By Edward-Isaac Dovere
June 26, 2017
MIAMI BEACH, Fla. — President Donald Trump has it all wrong, said New Orleans Mayor Mitch Landrieu, making his inaugural speech as the president of the non-partisan United States Conference of Mayors.
“America’s greatness is alive and well in cities and towns across this country—from urban to rural to suburban, from coast to coast,” Landrieu said, speaking to a ballroom full of mayors from around the country.
Landrieu said that the health care bill being debated in the Senate will “make us sicker,” and urged Congress to slow down the process—and listen to people like mayors who can get beyond the political debate and talk about what the real world effects of the legislation would be.
Landrieu said that’s symptomatic of larger problems coming out of politicization, from a country that doesn’t value the lives of young black men enough to change the relationship between police and communities, or doesn’t care enough about fixing the addiction and opioid crisis to get past debates over how to fund the programs.

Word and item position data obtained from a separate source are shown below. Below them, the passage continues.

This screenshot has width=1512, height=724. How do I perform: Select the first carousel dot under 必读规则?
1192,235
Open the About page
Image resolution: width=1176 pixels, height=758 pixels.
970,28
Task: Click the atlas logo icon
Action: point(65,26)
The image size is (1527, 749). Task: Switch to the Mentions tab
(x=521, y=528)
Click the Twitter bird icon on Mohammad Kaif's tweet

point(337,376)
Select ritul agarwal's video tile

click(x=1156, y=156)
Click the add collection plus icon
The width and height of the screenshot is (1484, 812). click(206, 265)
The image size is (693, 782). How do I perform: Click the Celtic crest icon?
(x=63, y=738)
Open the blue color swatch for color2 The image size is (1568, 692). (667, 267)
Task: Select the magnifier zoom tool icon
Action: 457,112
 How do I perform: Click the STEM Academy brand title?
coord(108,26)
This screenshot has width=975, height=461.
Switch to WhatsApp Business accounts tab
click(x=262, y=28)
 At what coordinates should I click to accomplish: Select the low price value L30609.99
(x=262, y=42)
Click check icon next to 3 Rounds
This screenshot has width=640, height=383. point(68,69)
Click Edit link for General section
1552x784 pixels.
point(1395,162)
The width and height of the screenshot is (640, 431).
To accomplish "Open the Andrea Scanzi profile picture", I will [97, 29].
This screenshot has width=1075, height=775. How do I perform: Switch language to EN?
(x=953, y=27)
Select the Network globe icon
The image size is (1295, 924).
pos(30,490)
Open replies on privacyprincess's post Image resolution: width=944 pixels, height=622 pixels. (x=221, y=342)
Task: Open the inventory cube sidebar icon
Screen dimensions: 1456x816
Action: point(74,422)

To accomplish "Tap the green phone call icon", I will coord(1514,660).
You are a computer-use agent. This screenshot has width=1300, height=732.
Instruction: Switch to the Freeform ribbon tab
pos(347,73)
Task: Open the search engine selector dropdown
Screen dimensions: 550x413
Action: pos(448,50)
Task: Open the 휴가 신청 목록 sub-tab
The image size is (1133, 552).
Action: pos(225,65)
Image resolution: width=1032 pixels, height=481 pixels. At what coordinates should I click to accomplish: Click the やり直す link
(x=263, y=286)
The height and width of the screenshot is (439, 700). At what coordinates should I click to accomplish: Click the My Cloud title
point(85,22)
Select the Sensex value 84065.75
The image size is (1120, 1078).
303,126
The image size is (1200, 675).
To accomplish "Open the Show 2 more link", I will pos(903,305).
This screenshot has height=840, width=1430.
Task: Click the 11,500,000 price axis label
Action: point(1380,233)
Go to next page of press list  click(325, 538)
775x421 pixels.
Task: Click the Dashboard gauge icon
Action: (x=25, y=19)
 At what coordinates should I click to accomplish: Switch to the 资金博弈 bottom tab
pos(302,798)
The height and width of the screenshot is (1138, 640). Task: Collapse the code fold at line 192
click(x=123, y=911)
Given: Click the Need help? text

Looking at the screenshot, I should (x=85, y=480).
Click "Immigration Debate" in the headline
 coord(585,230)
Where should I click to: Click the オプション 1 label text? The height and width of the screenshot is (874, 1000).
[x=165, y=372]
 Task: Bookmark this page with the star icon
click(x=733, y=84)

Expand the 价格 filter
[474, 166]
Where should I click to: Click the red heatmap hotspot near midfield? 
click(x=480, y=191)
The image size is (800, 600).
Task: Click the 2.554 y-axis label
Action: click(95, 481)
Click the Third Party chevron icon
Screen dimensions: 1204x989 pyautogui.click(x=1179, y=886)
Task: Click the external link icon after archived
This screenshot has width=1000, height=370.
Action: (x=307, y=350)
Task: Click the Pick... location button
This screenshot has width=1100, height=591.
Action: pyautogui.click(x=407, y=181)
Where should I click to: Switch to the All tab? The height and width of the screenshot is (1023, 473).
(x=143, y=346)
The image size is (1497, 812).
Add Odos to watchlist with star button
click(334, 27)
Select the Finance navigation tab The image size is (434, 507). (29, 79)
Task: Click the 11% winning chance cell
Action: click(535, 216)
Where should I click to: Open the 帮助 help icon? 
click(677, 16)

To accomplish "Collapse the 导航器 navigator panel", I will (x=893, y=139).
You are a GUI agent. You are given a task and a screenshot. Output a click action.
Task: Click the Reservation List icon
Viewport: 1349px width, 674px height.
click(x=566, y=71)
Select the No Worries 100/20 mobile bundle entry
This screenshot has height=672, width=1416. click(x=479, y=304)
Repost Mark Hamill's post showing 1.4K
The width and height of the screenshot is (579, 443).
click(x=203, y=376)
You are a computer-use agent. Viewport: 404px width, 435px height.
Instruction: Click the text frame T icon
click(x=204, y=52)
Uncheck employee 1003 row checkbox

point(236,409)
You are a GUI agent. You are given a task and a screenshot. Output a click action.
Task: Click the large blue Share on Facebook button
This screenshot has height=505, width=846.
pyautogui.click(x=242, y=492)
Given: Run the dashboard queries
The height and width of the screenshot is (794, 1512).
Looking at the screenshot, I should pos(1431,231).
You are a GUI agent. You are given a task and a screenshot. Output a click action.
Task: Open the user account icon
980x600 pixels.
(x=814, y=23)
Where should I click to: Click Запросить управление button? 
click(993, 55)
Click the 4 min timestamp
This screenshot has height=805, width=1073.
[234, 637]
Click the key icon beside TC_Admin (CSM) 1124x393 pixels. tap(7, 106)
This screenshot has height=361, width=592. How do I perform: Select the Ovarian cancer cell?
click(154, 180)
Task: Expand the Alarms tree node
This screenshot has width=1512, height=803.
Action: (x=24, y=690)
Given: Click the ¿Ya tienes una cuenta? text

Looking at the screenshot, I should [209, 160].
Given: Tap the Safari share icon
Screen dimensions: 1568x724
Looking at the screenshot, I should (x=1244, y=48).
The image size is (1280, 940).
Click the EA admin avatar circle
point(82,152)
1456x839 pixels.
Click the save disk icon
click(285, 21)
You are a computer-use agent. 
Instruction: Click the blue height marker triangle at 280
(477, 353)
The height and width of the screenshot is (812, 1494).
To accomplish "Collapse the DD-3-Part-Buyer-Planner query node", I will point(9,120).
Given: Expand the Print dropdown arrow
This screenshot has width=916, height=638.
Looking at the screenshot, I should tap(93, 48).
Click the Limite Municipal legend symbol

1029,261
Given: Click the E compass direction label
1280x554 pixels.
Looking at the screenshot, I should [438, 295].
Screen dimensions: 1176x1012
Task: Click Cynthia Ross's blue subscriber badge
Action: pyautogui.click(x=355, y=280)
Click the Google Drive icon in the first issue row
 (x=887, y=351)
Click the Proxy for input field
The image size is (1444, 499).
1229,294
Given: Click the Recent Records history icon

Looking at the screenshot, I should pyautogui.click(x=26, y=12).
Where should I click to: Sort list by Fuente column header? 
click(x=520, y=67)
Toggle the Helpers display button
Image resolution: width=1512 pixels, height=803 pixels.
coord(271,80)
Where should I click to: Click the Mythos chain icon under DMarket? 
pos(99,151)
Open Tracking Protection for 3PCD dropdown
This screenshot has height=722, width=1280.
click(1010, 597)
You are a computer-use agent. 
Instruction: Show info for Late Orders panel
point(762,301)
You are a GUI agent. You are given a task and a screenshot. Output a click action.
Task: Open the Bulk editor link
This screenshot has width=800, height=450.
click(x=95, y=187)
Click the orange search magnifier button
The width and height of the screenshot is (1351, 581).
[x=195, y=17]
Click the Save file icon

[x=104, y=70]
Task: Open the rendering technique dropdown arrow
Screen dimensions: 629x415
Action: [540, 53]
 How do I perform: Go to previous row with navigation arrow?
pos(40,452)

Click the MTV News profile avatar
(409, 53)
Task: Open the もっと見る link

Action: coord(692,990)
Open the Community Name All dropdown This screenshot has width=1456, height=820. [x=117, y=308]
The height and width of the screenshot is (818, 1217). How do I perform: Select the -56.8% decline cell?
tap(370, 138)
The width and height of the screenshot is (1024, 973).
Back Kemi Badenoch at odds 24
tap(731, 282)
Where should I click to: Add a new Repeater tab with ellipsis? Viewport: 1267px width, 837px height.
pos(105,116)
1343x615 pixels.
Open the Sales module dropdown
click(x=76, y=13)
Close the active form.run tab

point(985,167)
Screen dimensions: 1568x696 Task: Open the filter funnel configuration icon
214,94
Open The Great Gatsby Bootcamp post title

Landrieu urged his colleagues to try to break through the noise of cable news and Washington warfare, summoning his own city’s recovery from Hurricane Katrina as an example of what can and should be done.
He referenced the agenda that the Conference walks out of its annual meeting here with, in opposition to the Trump administration on tackling climate change, immigration reform, infrastructure and health care: “Mayors do not be afraid. When you speak, people will listen. When you act, people will follow.”
“In these moments of uncertain chaotic and sometimes frustrating times, the families that we represent cannot look to Washington to answer,” Landrieu said. “We as mayors must fight to occupy the radical center, where we put people over politics.”